Visitors landing at Mineta International Airport here this weekend will be left with little doubt that a major public event of relevance to India is happening here, for Indians and Indian-Americans were visible on every concourse and at many street corners throughout the city. By Saturday, they were thronging the neighbourhood of the SAP Center area, the venue for Prime Minister Narendra Modi’s community reception.
Organisers of the events in the heart of Silicon Valley hinted that it would rival said last year’s show at New York City’s Madison Square Garden.
Congress members line up to greet
At least 13 members of the U.S. Congress would be in attendance for Prime Minister Narendra Modi’s community reception in the heart of Silicon Valley on Saturday.
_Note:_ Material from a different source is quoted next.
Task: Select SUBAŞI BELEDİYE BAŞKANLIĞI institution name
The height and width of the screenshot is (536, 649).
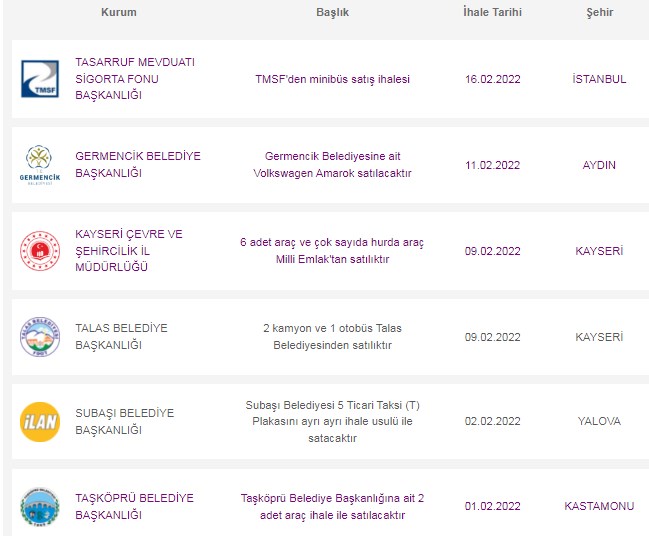Action: [125, 421]
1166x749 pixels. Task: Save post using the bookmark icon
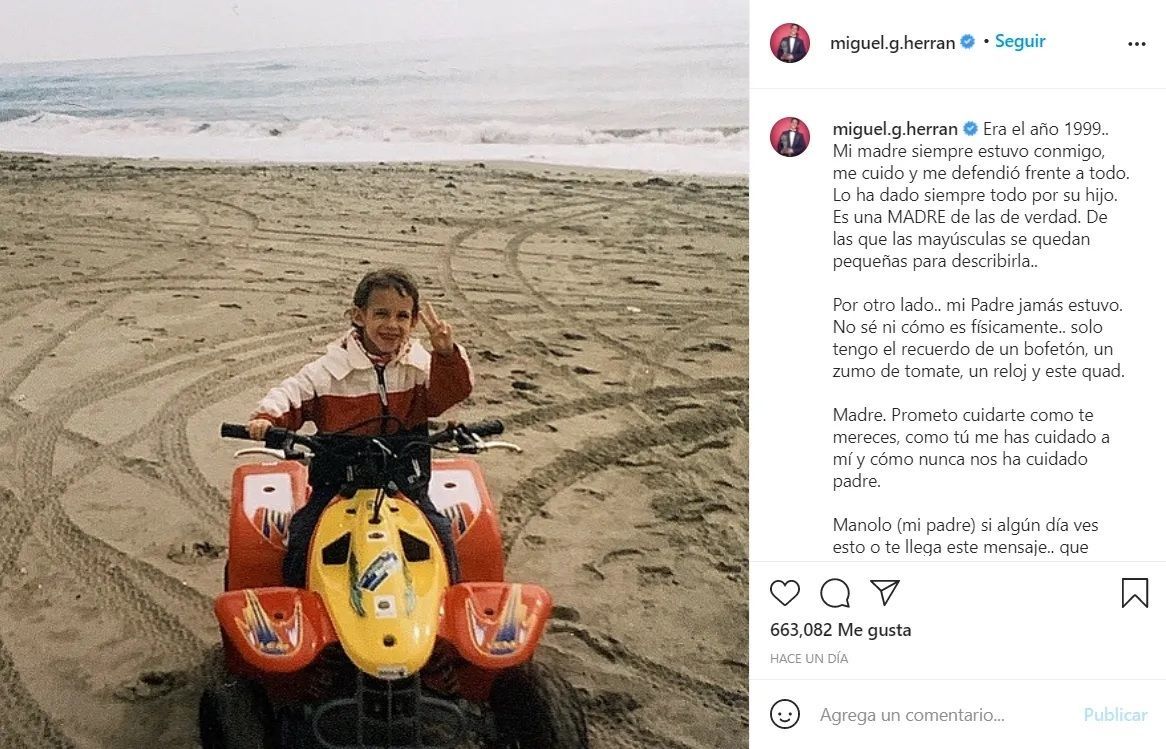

They include Indian-American Representative Ami Bera and Congress’s only Hindu member Representative Tulsi Gabbard. Other heavyweights from the U.S. House of Representatives who will greet Mr. Modi and join the celebrations with 18,500 Indian-Americans include Democratic Party Leader Nancy Pelosi, and members Jim McDermott, Dana Rohrabacher, Ed Royce, Sheila Jackson-Lee, Pete Sessions, Loretta Sanchez, George Holding, Eric Swalwell, John Garamendi and Jerry McNerney.
Commenting on the broader sense of anticipation surrounding Sunday’s mega-reception, Naren Gupta and Chandru Bhambra, co-chairs of the organising group, the Indo-American Community of West Coast, said that Mr. Modi had “set an ambitious agenda for India including Smart Cities, Digital India, [and] renewable energy, [and recognised] that these goals can be achieved only through innovation and that there is no better place to see innovation at work than Silicon Valley.”
Indeed the Prime Minister’s tightly-packed agenda while on this leg of his U.S. tour includes a visit to Tesla Motors to discuss their battery technology for the storage of solar energy, Indian government officials said, and the similar theme of clean energy will find echoes in a conversation that the Indian side will conduct with U.S. Energy Secretary Ernest Moniz at a roundtable organised on Sunday by the U.S. Department of Commerce and Stanford University.
Some voices of protests appeared to gather steam even as the excitement for Mr. Modi’s welcome grew.
The Alliance for Justice and Accountability announced on Saturday that it would organise a protest rally in close proximity of the SAP Centre as the celebrations continued inside, and in a press statement said, “AJA members will be sharing inconvenient facts about Modi's record that his PR team wants to hide — on the environment, religious rights, civil rights, women's rights, LGBTQ equality, the safety of Dalit and adivasi communities, and beyond.”
Over the past week AJA has also been running a billboard initiative as part of its “#ModiFail campaign,” in a bid to “raise public awareness about [Mr.] Modi and his administration's attacks on personal freedoms and human rights in India.”
Numerous billboards were visible from in the Bay Area locales of Oakland, Daly City, Hayward, Newark, Milpitas, and Santa Clara, which AJA members said call attention to Mr. Modi’s “most egregious failures during his 16 months in office as Prime Minister.”